===== Data provided

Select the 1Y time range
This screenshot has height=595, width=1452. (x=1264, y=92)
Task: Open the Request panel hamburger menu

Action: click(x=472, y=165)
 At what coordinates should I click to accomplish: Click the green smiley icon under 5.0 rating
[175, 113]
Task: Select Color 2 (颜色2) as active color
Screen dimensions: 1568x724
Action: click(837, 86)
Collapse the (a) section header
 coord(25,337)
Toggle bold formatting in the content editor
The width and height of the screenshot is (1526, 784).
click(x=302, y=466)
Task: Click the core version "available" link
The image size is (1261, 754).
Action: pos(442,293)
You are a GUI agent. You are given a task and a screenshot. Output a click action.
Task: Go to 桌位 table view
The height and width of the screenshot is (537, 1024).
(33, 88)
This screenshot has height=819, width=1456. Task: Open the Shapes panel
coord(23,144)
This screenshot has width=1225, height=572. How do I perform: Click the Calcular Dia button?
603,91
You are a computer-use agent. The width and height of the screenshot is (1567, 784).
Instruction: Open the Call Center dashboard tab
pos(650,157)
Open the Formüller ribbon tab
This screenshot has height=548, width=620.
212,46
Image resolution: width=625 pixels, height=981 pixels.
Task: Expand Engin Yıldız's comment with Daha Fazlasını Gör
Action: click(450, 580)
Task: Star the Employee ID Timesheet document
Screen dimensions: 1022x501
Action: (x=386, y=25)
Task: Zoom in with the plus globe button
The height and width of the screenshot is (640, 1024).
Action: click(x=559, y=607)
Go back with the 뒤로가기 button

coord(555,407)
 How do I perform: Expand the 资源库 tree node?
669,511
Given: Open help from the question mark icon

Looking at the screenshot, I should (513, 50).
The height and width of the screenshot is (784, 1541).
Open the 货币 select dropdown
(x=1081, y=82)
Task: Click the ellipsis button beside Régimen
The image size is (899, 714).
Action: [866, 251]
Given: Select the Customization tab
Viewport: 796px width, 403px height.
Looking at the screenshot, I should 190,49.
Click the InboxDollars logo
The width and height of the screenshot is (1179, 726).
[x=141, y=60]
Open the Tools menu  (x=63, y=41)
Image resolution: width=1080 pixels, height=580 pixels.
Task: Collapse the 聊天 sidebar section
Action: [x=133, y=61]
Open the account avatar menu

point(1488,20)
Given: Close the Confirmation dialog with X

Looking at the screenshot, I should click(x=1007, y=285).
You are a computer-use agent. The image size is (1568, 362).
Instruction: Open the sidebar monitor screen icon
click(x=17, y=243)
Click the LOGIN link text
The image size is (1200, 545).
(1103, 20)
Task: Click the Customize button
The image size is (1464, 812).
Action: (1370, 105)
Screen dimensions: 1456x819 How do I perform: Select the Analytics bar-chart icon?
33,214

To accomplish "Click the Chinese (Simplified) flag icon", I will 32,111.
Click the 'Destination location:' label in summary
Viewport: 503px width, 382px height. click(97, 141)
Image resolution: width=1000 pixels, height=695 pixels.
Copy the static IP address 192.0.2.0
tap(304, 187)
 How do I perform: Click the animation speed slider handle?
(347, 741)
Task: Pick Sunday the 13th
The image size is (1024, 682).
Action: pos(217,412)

==========

* **Your goal**: Swap every "Open" in the items above for "Launch", and reproduce the items with nothing else changed.

* **Result of this exercise**:
Select the 1Y time range
This screenshot has height=595, width=1452. (x=1264, y=92)
Task: Launch the Request panel hamburger menu

Action: click(x=472, y=165)
 At what coordinates should I click to accomplish: Click the green smiley icon under 5.0 rating
[175, 113]
Task: Select Color 2 (颜色2) as active color
Screen dimensions: 1568x724
Action: click(837, 86)
Collapse the (a) section header
 coord(25,337)
Toggle bold formatting in the content editor
The width and height of the screenshot is (1526, 784).
click(x=302, y=466)
Task: Click the core version "available" link
The image size is (1261, 754).
Action: pos(442,293)
You are a GUI agent. You are given a task and a screenshot. Output a click action.
Task: Go to 桌位 table view
The height and width of the screenshot is (537, 1024).
(33, 88)
This screenshot has height=819, width=1456. Task: Launch the Shapes panel
coord(23,144)
This screenshot has width=1225, height=572. How do I perform: Click the Calcular Dia button?
603,91
You are a computer-use agent. The width and height of the screenshot is (1567, 784).
Instruction: Launch the Call Center dashboard tab
pos(650,157)
Launch the Formüller ribbon tab
This screenshot has height=548, width=620.
212,46
Image resolution: width=625 pixels, height=981 pixels.
Task: Expand Engin Yıldız's comment with Daha Fazlasını Gör
Action: click(450, 580)
Task: Star the Employee ID Timesheet document
Screen dimensions: 1022x501
Action: (x=386, y=25)
Task: Zoom in with the plus globe button
The height and width of the screenshot is (640, 1024).
Action: click(x=559, y=607)
Go back with the 뒤로가기 button

coord(555,407)
 How do I perform: Expand the 资源库 tree node?
669,511
Given: Launch help from the question mark icon

Looking at the screenshot, I should (513, 50).
The height and width of the screenshot is (784, 1541).
Launch the 货币 select dropdown
(x=1081, y=82)
Task: Click the ellipsis button beside Régimen
The image size is (899, 714).
Action: [866, 251]
Given: Select the Customization tab
Viewport: 796px width, 403px height.
Looking at the screenshot, I should 190,49.
Click the InboxDollars logo
The width and height of the screenshot is (1179, 726).
[x=141, y=60]
Launch the Tools menu  (x=63, y=41)
Image resolution: width=1080 pixels, height=580 pixels.
Task: Collapse the 聊天 sidebar section
Action: [x=133, y=61]
Launch the account avatar menu

point(1488,20)
Given: Close the Confirmation dialog with X

Looking at the screenshot, I should click(x=1007, y=285).
You are a computer-use agent. The image size is (1568, 362).
Instruction: Launch the sidebar monitor screen icon
click(x=17, y=243)
Click the LOGIN link text
The image size is (1200, 545).
(1103, 20)
Task: Click the Customize button
The image size is (1464, 812).
Action: (1370, 105)
Screen dimensions: 1456x819 How do I perform: Select the Analytics bar-chart icon?
33,214

To accomplish "Click the Chinese (Simplified) flag icon", I will 32,111.
Click the 'Destination location:' label in summary
Viewport: 503px width, 382px height. click(97, 141)
Image resolution: width=1000 pixels, height=695 pixels.
Copy the static IP address 192.0.2.0
tap(304, 187)
 How do I perform: Click the animation speed slider handle?
(347, 741)
Task: Pick Sunday the 13th
The image size is (1024, 682).
Action: pos(217,412)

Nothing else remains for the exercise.